Everybody knows what a soccer mom is, right? You have the just-right haircut or a cute, perky ponytail, those pesky little gray hairs artfully covered with L'oreal Warm Chestnut; your closet is well-stocked with high-waisted jeans and fashionable velour tracksuits. You drive a minivan with a sticker on the back that reads "Mom's Taxi" and keep the stereo tuned to Lite Hits 102.5 when the kids aren't watching Hannah Montana on the on-board DVD player. You stand on the sidelines at the soccer field yelling at little Jimmy to "Run! Run! Kick the ball! Kick the BALL! GO!"

Except...sometimes the universe is feeling a bit contrary, and throws us for a loop.

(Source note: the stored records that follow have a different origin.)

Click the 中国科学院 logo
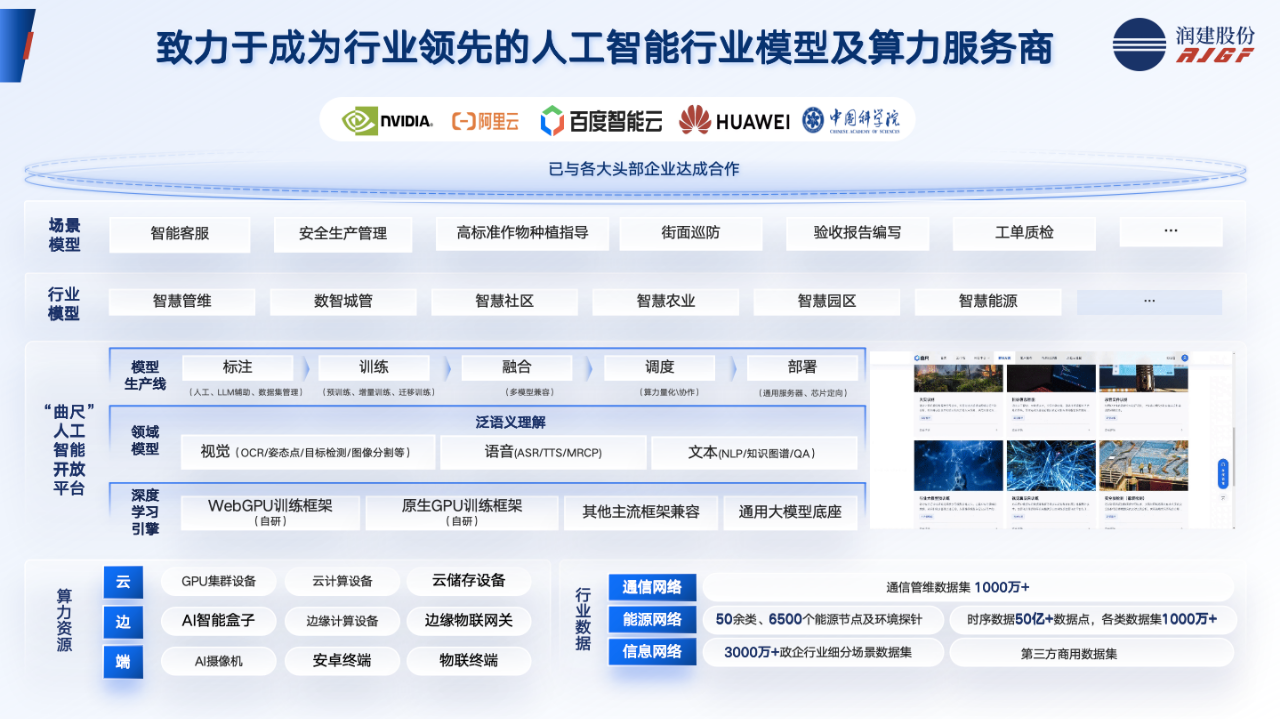 pyautogui.click(x=851, y=120)
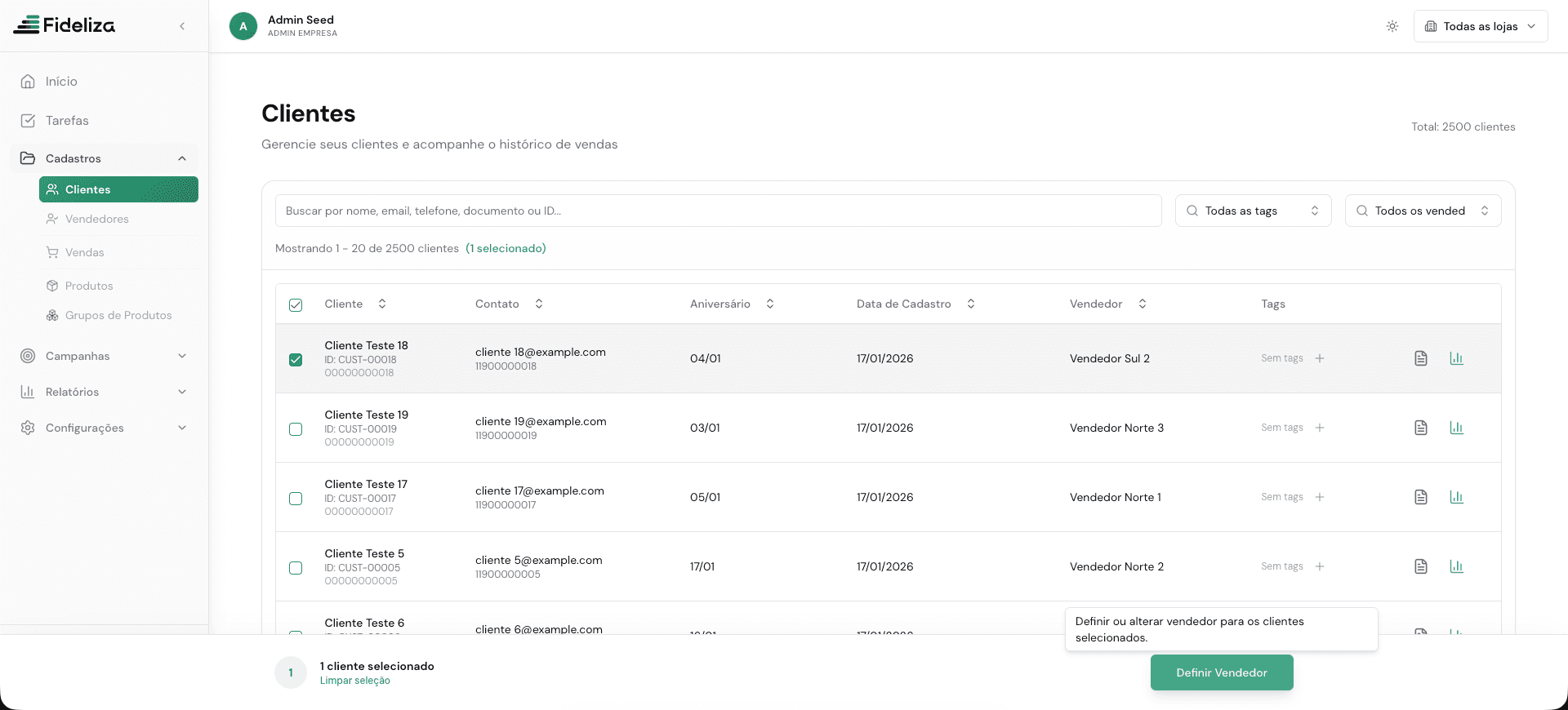Click the Definir Vendedor button
Screen dimensions: 1568x710
[x=1221, y=672]
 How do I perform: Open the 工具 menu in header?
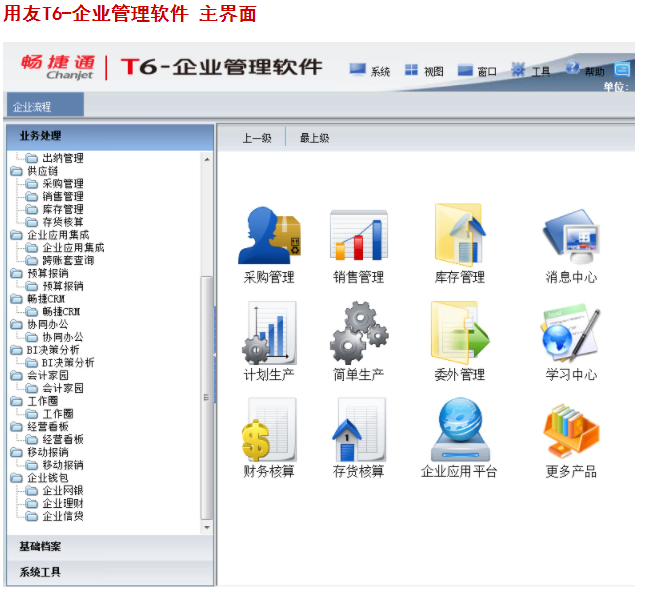pos(530,71)
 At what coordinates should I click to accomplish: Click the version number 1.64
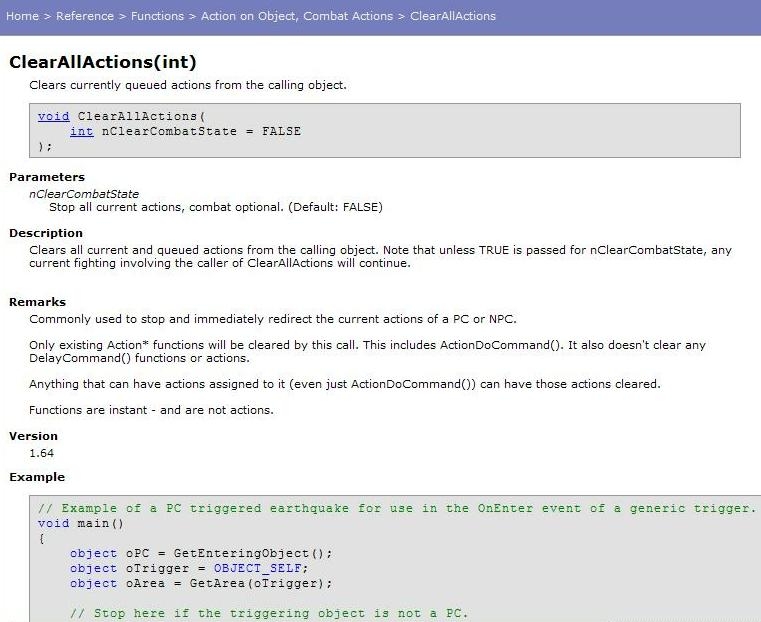coord(41,453)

When I told people I was going to be coaching my daughter's soccer team, the response from everyone was the same: A glance at my barely-under-control pink hair...a sideways smirk at my Misfits t-shirt...a moment to decide whether I was was joking, and then: "Whaaaaaat?"

Which, honestly, is the same reaction I had when I realized that "parent volunteer" was a clever euphemism for "coach". Those soccer guys are a sneaky bunch, let me tell you. I thought I'd signed up to call and remind the kids about practice and maybe pass out granola bars at intermission-halftime, I mean. It's halftime, right? Fifteen minutes later I'm telling my indignant and horrified teenager that I'm sort of going to be her soccer coach.

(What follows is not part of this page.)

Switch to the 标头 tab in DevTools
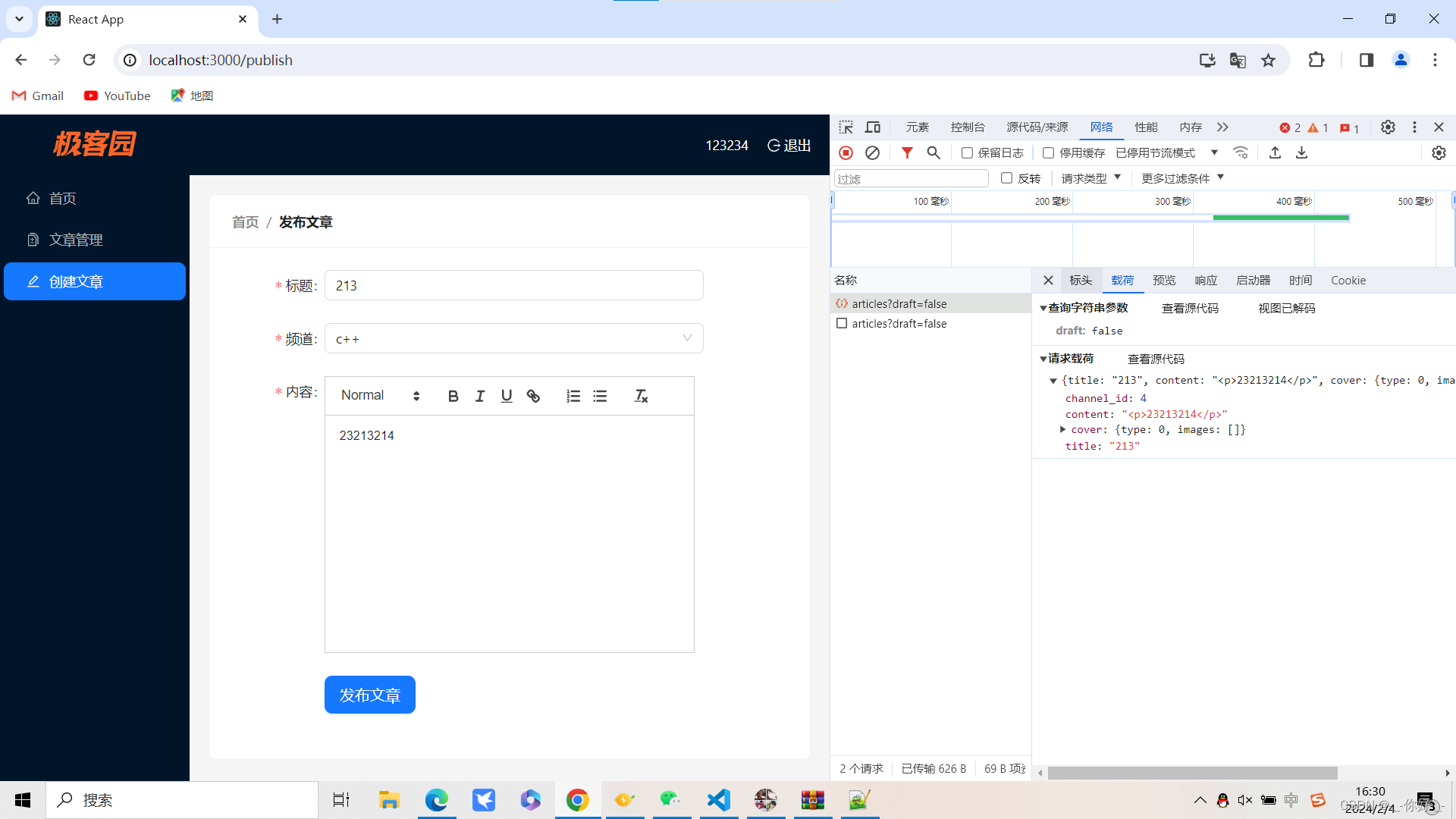 coord(1081,280)
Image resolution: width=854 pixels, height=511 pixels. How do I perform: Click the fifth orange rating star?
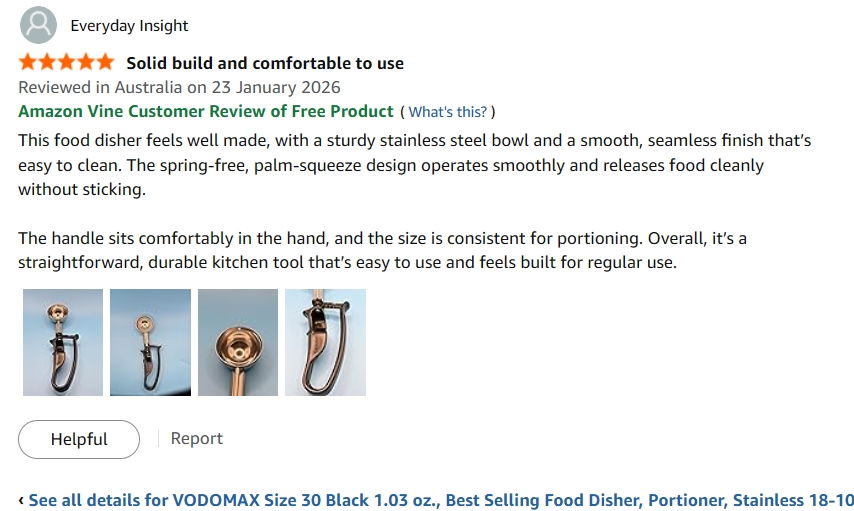tap(105, 62)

I don't fit the general mold of what a mom looks like, I guess, much less a mom of teenagers, even less the Hallowed Mold of the Soccer Mom. True, I have the prerequisite minivan, which for years has been a running joke among my friends. (Ha ha, you're a soccer mom. Be careful what you joke about.) The only thing is, my soccer mom van is covered in a bizarre variety of bumper stickers on the outside-not one of which has anything cute to say about the occupants therein-and Sharpie graffiti covers the inside. We ride to games with the Ramones or Placebo or Marilyn Manson cranked wide open. I think the DVD player is buried somewhere in the back, under a mountain of Taco Bell garbage, feathers, and scalped Barbie heads.

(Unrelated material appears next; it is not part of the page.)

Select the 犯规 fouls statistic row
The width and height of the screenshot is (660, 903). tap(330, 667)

But whether I fit the part or not, if Jess wanted to play soccer, I was going to have to coach. I read up on the game, and calmed my nerves by reminding myself that these were all teenagers who had been playing for years. They knew how to play, they knew the rules; all I had to do was keep score, keep up with who was going in when and for whom, and be encouraging and coach-like. That last part was going to be tough. I've never been one to yell at my kids on the field, not when they did something right and certainly not when they mess up. At most, I'll clap and grin and wave at them so they know I saw the awesome play they just pulled off. Then there's the fact that I'm about as athletic as your average lump of Play-doh, have the attention span of a toddler on a sugar high, and generally hate interacting with people outside the select few I decide to like on any particular day.

That "whaaaat?" I kept getting made a lot of sense.

You know what, though? It's actually fun. My co-coach handles the yelling pretty well, and the kids are awesome. It's like an amateur sociological experiment-I love watching how they interact, watching them work together and learn their teammates' strengths and weaknesses. I still don't scream at them to run faster or attack the guy at midfield, but they can count on me for a high-five or a hug when they come off the field.

Forget the stereotype of the perfect soccer mom; all it takes to be a good one is a kid who wants to play, a couple free afternoons a week, and of course, a minivan.

I'll be damned if I'll start listening to Lite Hits on the radio, though, and you won't catch me dead in velour.